Universal Containers has a legacy system that captures Conferences and Venues. These Conferences can occur at any Venue. They create hundreds of thousands of Conferences per year. Historically, they have only used 20 Venues. Which two things should the data architect consider when denormalizing this data model into a single Conference object with a Venue picklist? (Choose 2 answers)

A. Limitations on master -detail relationships.

B. Org data storage limitations.

C. Bulk API limitations on picklist fields.

D. Standard list view in -line editing.

B. Org data storage limitations.

D. Standard list view in -line editing.

Explanation:

This question evaluates the trade-offs of denormalization, specifically replacing a lookup relationship with a picklist field.

✅ Why B is Correct (Org data storage limitations):
Denormalization (storing the Venue name directly on each Conference record as text in a picklist) trades storage efficiency for read performance. A normalized model using a lookup relationship to a Venue object would store the Venue name only once in the Venue record; all Conference records would just store the Venue's ID (18 characters). The denormalized model stores the full Venue name (which could be 50+ characters) on each of the hundreds of thousands of Conference records. This consumes significantly more data storage.

✅ Why D is Correct (Standard list view in-line editing):
A significant benefit of using a picklist field is that users can easily edit the value of the Venue field directly from a list view without having to open each individual Conference record. This improves user productivity and is a common reason for choosing picklists over lookups for low-volatility, small-value sets.

🔴 Why A is Incorrect (Limitations on master-detail relationships):
The scenario describes denormalizing away from a relationship model into a single object. Therefore, limitations of master-detail relationships (like the inability to reparent records if certain criteria are met) are no longer a concern. The question is about the consequences of not having a relationship.

🔴 Why C is Incorrect (Bulk API limitations on picklist fields):
The Bulk API works perfectly well with picklist fields. There are no specific limitations that would make loading data into a picklist field more difficult than loading data into a lookup relationship field. In fact, it might be simpler as it doesn't require resolving an external ID to link to a parent record.

✔️ Reference:
Data modeling decisions often involve the trade-off between normalization (reducing data redundancy) and denormalization (improving read performance and usability at the cost of storage). The pros (usability) and cons (storage) are core Data Architect concepts.

A large telecommunication provider that provides internet services to both residence and business has the following attributes:
➡️ A customer who purchases its services for their home will be created as an Account in Salesforce.
➡️ Individuals within the same house address will be created as Contact in Salesforce.
➡️ Businesses are created as Accounts in Salesforce.
➡️ Some of the customers have both services at their home and business.
What should a data architect recommend for a single view of these customers without creating multiple customer records?

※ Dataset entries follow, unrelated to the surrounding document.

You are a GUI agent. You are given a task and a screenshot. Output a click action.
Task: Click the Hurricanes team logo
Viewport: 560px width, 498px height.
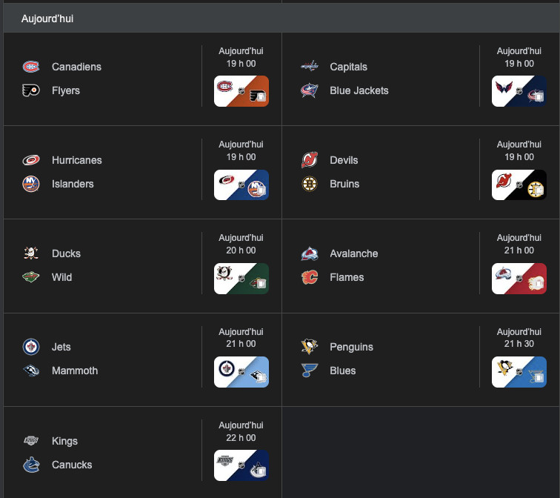click(30, 160)
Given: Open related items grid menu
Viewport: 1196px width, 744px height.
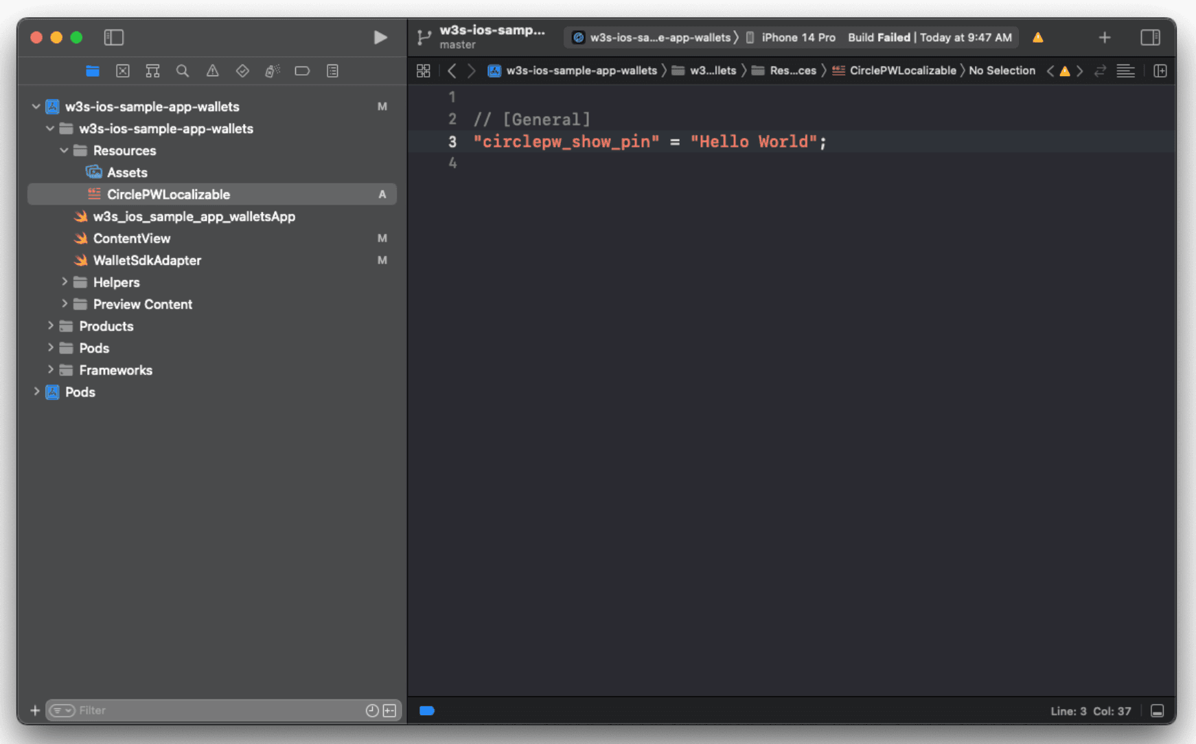Looking at the screenshot, I should (x=424, y=71).
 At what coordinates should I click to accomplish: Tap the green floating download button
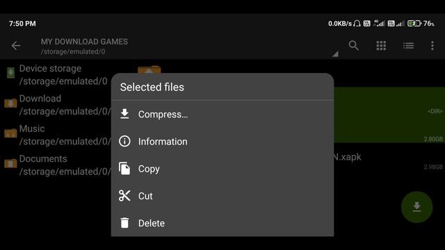point(416,207)
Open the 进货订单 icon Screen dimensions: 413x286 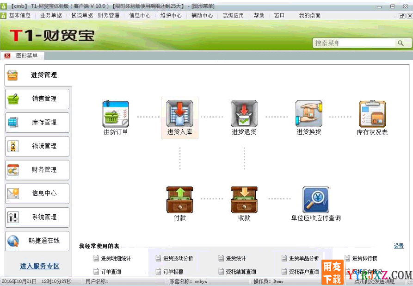click(116, 116)
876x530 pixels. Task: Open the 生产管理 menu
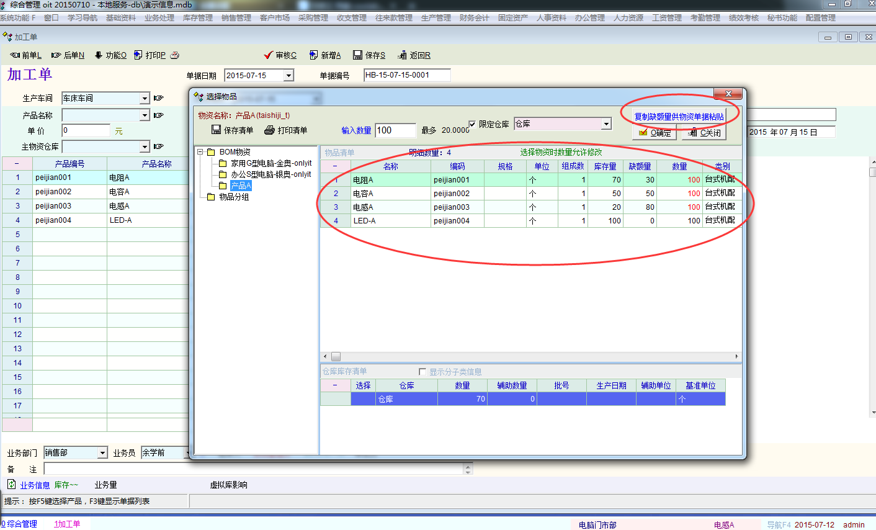coord(436,18)
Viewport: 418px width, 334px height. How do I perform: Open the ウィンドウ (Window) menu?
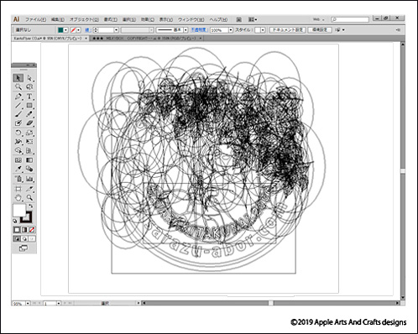tap(191, 19)
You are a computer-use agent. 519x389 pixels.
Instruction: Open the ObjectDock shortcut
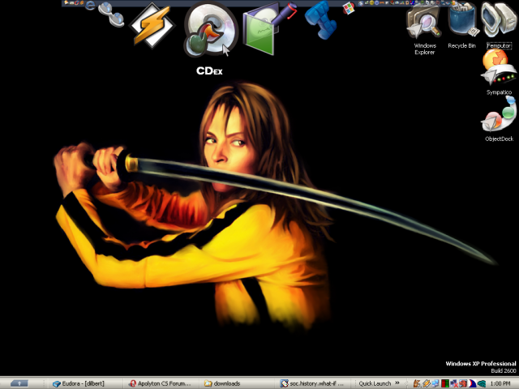point(499,118)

A. Customers are created as Contacts and related to Business and Residential Accounts using the Account Contact Relationships.

B. Customers are created as Person Accounts and related to Business and Residential Accounts using the Account Contact relationship.

C. Customer are created as individual objects and relate with Accounts for Business and Residence accounts.

D. Costumers are created as Accounts for Residence Account and use Parent Account to relate Business Account.

A. Customers are created as Contacts and related to Business and Residential Accounts using the Account Contact Relationships.

Explanation:

This question tests the understanding of the Salesforce Data Model, specifically how to model complex customer relationships without using Person Accounts.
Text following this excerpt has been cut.